Work to complete: Pictures in the data should be dropped; transcribe exactly the lines from the one that has "Task: Click the red exclamation alert icon" through the one that has "Given: Open the".

Task material:

※ ※ ※

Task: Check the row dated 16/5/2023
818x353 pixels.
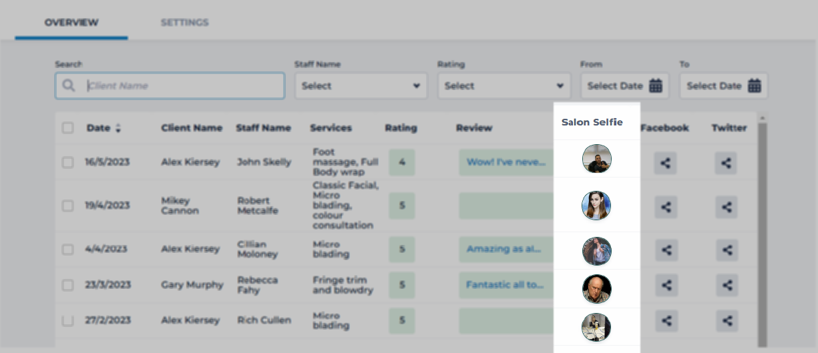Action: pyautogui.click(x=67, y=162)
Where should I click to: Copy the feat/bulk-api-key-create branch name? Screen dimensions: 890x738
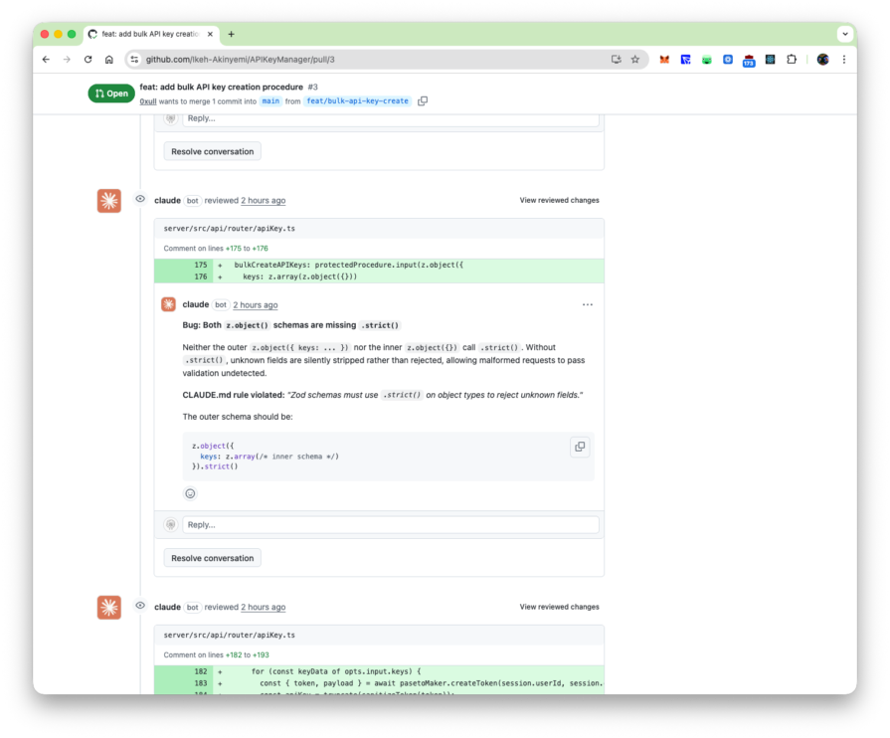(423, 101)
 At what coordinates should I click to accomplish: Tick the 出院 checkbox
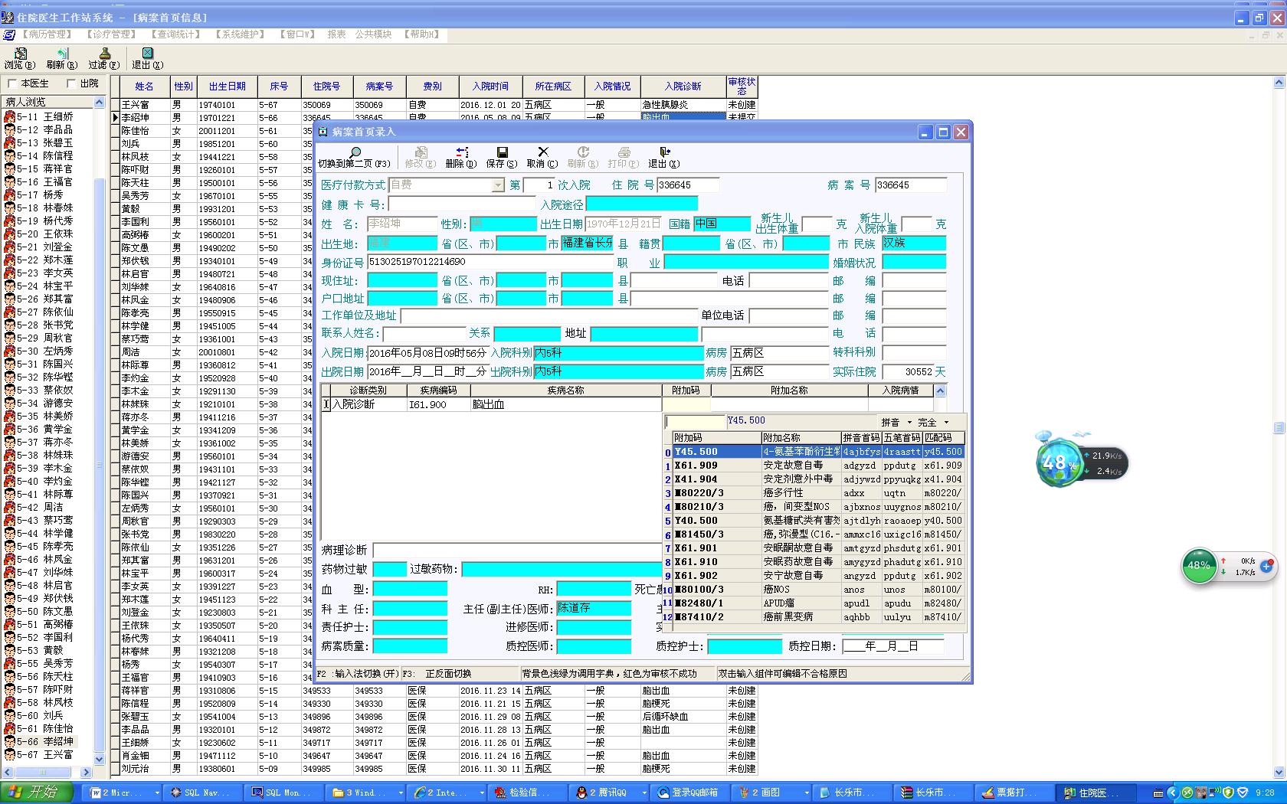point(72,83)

※ ※ ※

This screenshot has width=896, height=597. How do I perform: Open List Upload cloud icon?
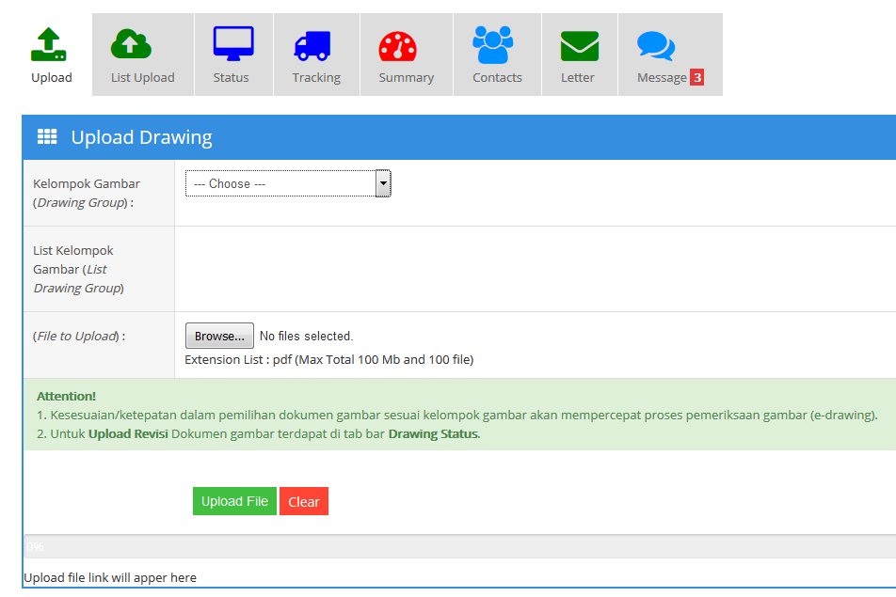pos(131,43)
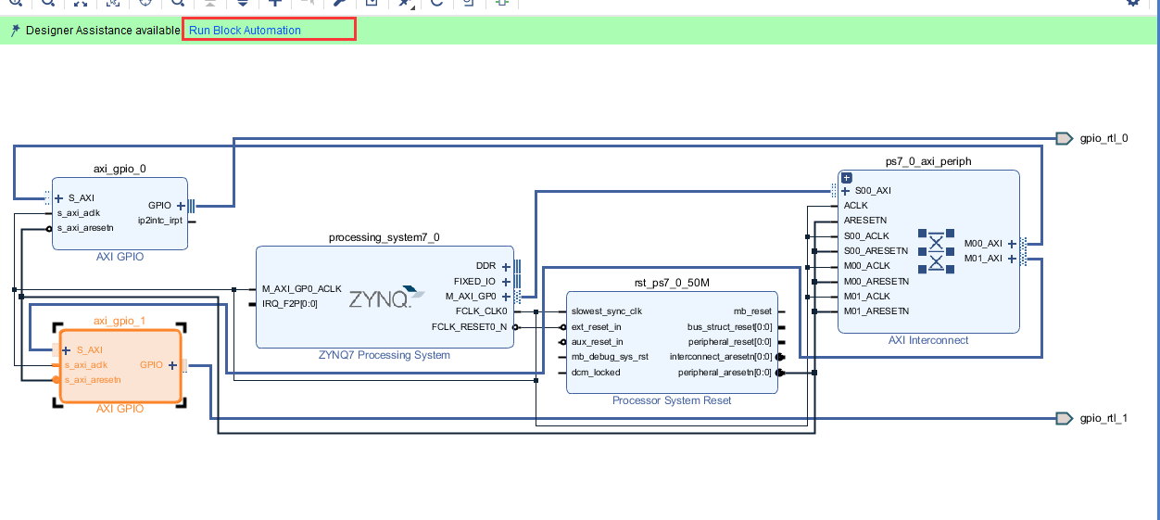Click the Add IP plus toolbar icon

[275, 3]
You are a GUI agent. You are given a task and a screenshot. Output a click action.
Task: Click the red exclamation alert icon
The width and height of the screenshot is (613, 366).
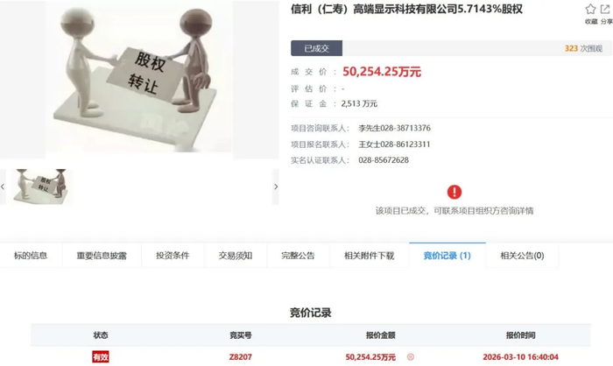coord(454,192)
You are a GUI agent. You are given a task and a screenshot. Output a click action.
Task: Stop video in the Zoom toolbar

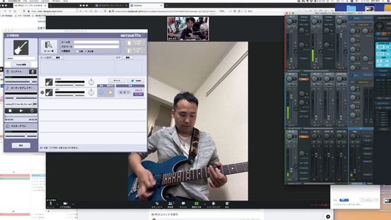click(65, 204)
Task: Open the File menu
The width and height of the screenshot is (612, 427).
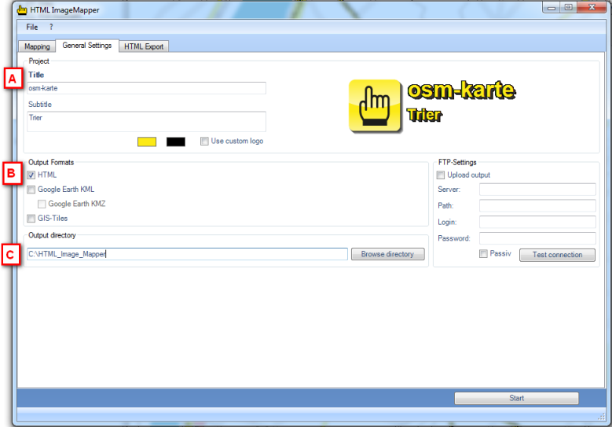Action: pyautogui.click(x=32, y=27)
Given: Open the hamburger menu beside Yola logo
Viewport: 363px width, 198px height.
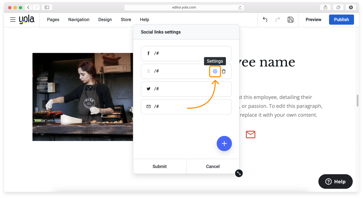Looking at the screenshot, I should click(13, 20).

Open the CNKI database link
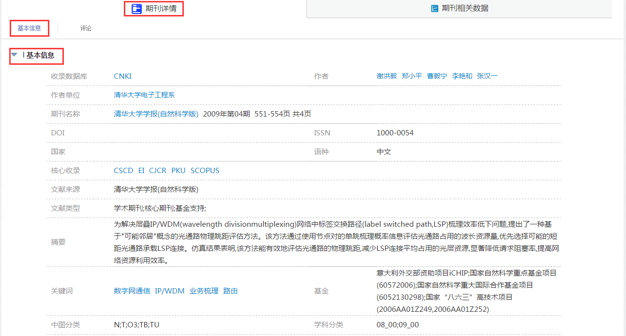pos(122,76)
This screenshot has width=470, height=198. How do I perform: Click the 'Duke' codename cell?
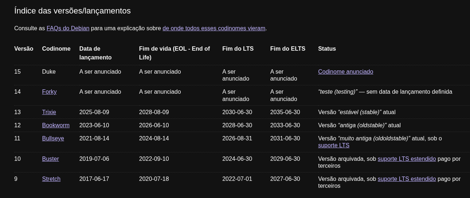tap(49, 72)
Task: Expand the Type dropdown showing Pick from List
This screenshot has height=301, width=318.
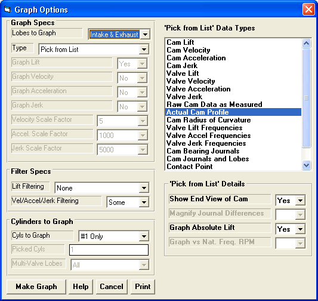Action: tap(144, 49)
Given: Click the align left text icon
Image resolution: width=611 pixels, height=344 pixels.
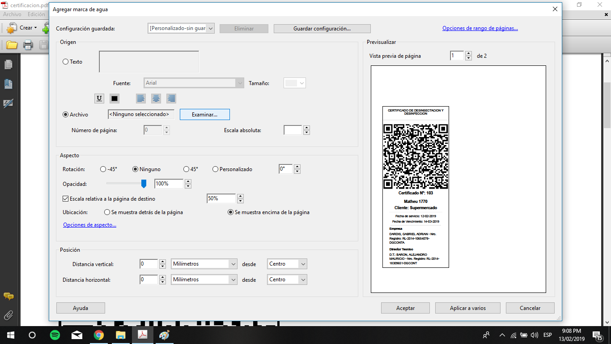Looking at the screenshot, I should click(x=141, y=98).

※ ※ ※

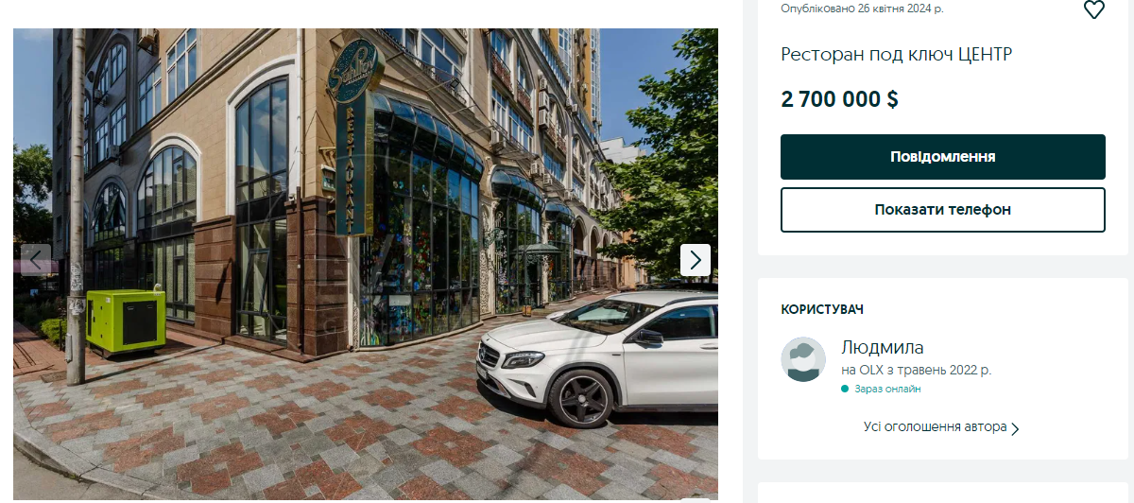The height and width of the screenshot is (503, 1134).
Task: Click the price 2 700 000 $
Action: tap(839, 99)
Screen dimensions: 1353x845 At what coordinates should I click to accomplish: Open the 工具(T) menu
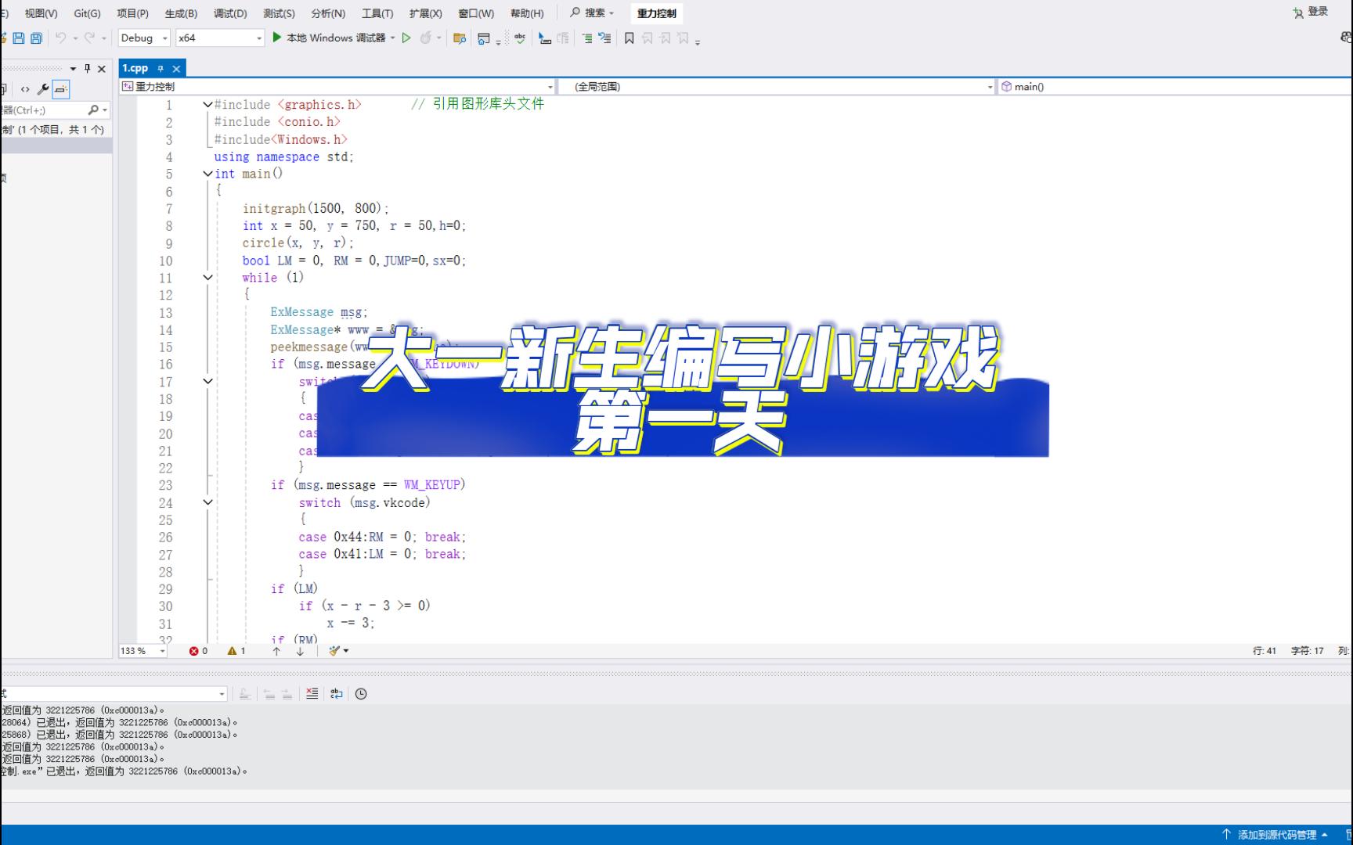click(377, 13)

※ ※ ※

Task result:
Task: Click the red exclamation alert icon
The width and height of the screenshot is (613, 366).
coord(454,192)
You are a GUI agent. You are given a task and a screenshot. Output a click action.
Task: Stop video in the Zoom toolbar

click(65, 204)
Task: Open the File menu
The width and height of the screenshot is (612, 427).
Action: pyautogui.click(x=32, y=27)
Given: Open the hamburger menu beside Yola logo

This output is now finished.